Each year, the European Union designates two of its cities as Capitals of Culture. Lesser-explored or smaller burgs get a turn in the spotlight; more venerable destinations have the opportunity to show off what’s new. And with so much media focus on the problems of Southern Europe, it’s perhaps fitting that the EU Commission decided this year to highlight two relatively tourist-free cities from the continent’s northern tier: Umea, Sweden, and Riga, Latvia.
For most, Latvia is true terra incognita, which is one reason I put Riga on my list of top destinations for 2014. There aren’t too many charming Old World cities left to discover, and Riga — with its lovely antique center and centuries of Jewish, Slavic, Nordic and Baltic history — has a lot of surprises for those willing to trek slightly off the beaten European path.
Latvians are overjoyed that their capital is finally taking its turn in the spotlight, and the yearlong “Riga 2014” program ensures no visitor will ever run out of things to do. Besides the opening festivities, highlights of the year include the Midsummer Solstice Festival and an every-five-year choral event that invites visitors to participate in what is arguably Latvia’s favorite musical form.
Old Town Riga has the vintage charm of Prague without the tourists — and with gentler prices, though with this month’s introduction of the euro as official currency, that is bound to change. Perched scenically where the Daugava River meets the Baltic Sea, the city core is a UNESCO World Heritage Site, in no small part due to its collection of Art Nouveau buildings. That Riga managed to maintain its elegant good looks through not only the bombings of World War II, but also a half-century under Soviet rule, is nothing short of miraculous.
It might surprise the visitor that a place so out-of-the-way as Latvia boasts such a handsome capital. But it is no accident: Riga was a seat of the Hanseatic League, and its layout and vintage German-style architecture have something in common with those of Gdansk, Rostok, Copenhagen and other cities on the medieval trade circuit. Riga’s seaport has been a major hub since Viking days, and in the centuries since it has served as an outpost of Danish, Swedish, German, Russian and Soviet reigns.
Spend time with Latvians and you will notice a complex mélange of cultural influences that remind you of other places, but that together form something distinct.
I was surprised to realize how many Latvians — and Latvian Jews — I know of without having been aware of their origins. They include chess grandmasters Mikhail Tal and Aron Nimzowitsch; the great Israeli basketball player Tanhum Cohen-Mintz; violinist Gidon Kremer, son of a Jewish Holocaust survivor; and the conductor Mariss Janssons, born to a Jewish mother who escaped the Riga ghetto during World War II.

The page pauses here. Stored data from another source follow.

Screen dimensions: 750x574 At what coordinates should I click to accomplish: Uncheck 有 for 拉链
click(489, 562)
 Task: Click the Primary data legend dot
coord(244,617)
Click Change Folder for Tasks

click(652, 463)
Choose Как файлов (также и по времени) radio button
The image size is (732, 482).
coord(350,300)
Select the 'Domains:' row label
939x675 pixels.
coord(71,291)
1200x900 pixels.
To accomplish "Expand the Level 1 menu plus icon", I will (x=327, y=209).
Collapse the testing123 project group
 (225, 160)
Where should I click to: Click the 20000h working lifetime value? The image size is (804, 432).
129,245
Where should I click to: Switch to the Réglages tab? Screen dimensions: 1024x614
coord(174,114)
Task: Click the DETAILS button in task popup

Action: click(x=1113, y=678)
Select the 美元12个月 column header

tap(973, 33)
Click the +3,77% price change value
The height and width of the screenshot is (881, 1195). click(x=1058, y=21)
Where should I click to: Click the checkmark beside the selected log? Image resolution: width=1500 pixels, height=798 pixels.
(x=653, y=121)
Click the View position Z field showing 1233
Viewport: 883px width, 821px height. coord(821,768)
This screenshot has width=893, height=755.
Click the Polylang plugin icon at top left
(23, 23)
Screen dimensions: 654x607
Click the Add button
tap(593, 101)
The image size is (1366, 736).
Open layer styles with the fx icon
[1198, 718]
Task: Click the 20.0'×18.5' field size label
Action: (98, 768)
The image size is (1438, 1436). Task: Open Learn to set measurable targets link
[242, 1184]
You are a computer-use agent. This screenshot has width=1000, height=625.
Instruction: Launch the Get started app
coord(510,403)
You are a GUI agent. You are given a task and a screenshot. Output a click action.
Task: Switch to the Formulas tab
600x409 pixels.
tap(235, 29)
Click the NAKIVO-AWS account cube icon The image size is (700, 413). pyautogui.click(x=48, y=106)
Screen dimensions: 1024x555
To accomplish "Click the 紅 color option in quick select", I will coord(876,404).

These last two — part of a great 20th-century wave of Baltic and Finnish classical musicians — will be prominently featured in Riga 2014’s “Born in Riga” program featuring homegrown talent. Kremer will appear with his renowned chamber group, Kremerata Baltica, in a lineup that includes major Latvian ensembles, Latvian opera singers in large-scale productions, a Bach Passion cycle in Latvia’s most beautiful churches during Lent, and a staging of Mendelssohn’s oratorio “Elijah” toward year’s end.
A Jewish legacy is further evident in one of the cornerstone events of Riga 2014, the landmark exhibition “The Book: 1514-2014,” on view all year at the newly constructed Latvian National Library. I admit to a twinge of nervousness at the title, which to me suggests (unintentionally, I’m sure) an obituary for the endangered printed word, but surely its first half-millennium deserves a retrospective.
The year 1514 was a landmark year for print: the first Jewish printing house was established, we learn, and the first Torah was printed. The first book in Latvian came along shortly thereafter, a juxtaposition that reminds us that both groups — Jews and Latvians — have rather miraculously managed to hold on to a distinct collective identity in the face of long odds.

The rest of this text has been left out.